Peut-on en dire autant de l’Europe ?
L’économie européenne ne présente pas la même flexibilité et la même capacité à diffuser l’innovation. De plus, la politique d’assainissement des comptes publics a été menée avec beaucoup plus de détermination et pèse sur la croissance, même si elle fait l’objet d’un réglage plus fin pour éviter un engrenage récessif. Néanmoins, la zone euro est sortie d’un cycle de six trimestres de récession consécutifs. Si la production industrielle demeure à la peine, plusieurs indicateurs révèlent la reprise de l’activité, tels que les indices PMI manufacturier et non manufacturier et les anticipations de commande.
Si la zone euro sort bel et bien de la récession, elle ne présente pas pour autant une économie fortement créatrice d’emplois, propre à relancer la demande privée et à réduire durablement le déficit public sans impacter la croissance. Les chiffres du troisième trimestre nous confirmeront peut-être ce rebond. Une pause n’est pas à exclure. Pour l’heure, nos prévisions tablent sur une croissance de 0,8 % en 2014 après un recul du PIB de 0,4 % en 2013.
Quels risques menacent la reprise ?
Face à une demande interne en repli pour la consommation des ménages comme pour les investissements des entreprises, la contribution du commerce extérieur a été essentielle pour limiter la baisse d’activité. Le risque est donc que l’euro reste, après l’épisode récent d’affaiblissement du dollar, à un niveau exagérément élevé, ce qui nuirait à la compétitivité des produits européens.

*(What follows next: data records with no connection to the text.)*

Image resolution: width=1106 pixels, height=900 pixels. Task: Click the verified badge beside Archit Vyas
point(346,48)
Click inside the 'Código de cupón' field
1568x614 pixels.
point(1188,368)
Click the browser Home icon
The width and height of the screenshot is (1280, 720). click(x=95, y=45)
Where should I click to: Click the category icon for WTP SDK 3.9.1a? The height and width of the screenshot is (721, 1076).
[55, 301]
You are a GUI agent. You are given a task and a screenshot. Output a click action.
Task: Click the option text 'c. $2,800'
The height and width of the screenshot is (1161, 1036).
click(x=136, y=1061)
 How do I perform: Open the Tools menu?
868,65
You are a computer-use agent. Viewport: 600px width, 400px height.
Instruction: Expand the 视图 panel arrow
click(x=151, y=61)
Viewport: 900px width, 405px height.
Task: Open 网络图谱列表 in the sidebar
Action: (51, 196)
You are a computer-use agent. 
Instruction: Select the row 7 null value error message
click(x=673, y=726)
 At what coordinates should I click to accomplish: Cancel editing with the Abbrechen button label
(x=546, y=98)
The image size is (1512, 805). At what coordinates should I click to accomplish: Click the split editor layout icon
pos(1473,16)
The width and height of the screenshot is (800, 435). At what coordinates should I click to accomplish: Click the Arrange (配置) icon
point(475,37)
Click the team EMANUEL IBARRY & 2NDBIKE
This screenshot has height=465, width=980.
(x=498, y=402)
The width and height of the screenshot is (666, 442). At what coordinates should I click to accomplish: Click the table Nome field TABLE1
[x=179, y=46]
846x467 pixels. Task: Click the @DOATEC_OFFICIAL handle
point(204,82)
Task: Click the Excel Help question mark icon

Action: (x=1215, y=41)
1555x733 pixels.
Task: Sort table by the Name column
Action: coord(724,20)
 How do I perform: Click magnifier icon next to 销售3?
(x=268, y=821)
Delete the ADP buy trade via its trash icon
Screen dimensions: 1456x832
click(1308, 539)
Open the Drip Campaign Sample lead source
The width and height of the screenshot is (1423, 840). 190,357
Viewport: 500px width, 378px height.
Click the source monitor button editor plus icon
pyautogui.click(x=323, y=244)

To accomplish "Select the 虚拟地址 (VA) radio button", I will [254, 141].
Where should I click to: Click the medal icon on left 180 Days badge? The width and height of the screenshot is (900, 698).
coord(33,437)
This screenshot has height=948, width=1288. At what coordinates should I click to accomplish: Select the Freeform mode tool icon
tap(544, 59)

Un autre facteur de risque pourrait être l’interruption du processus de re-convergence des économies européennes en termes de coûts salariaux, de comptes courants, de déficit public. Ce processus, indispensable dans un espace économique possédant une monnaie unique, a été facilité par les progrès de gouvernance à l’échelle de l’Union. C’est un gage de maintien de l’unité économique et de la baisse des taux d’intérêt dans les Etats périphériques. Si plusieurs pays échouent à retrouver l’équilibre entre des comptes courants sains et une croissance suffisante, le cercle vicieux des problèmes de gouvernance et de dette publique pourrait s’enclencher de nouveau.
Quels sont les États qui contribuent le plus à la croissance européenne ?
Avec des estimations de croissance pour 2014 de 1,6 % et 1,4 % respectivement, l’Allemagne et l’Autriche devraient ouvrir la marche, devant la Finlande. Un deuxième groupe de pays formés notamment de l’Espagne, des Pays-Bas et de la France sortirait vraisemblablement de la récession ou de la stagnation avec une croissance comprise entre 0,4 et 0,8 %. L’Espagne, en particulier, en contrepartie d’ajustements profonds et douloureux, a commencé à transformer son modèle économique pour s’orienter davantage vers la demande extérieure et à assainir son système bancaire. La France, quant à elle, n’a pas connu une récession aussi sévère mais n’a pas non plus mis en œuvre des réformes aussi structurelles. Son rétablissement se fait donc sans restauration de sa compétitivité, ni perspective d’amélioration à long terme de ses déséquilibres.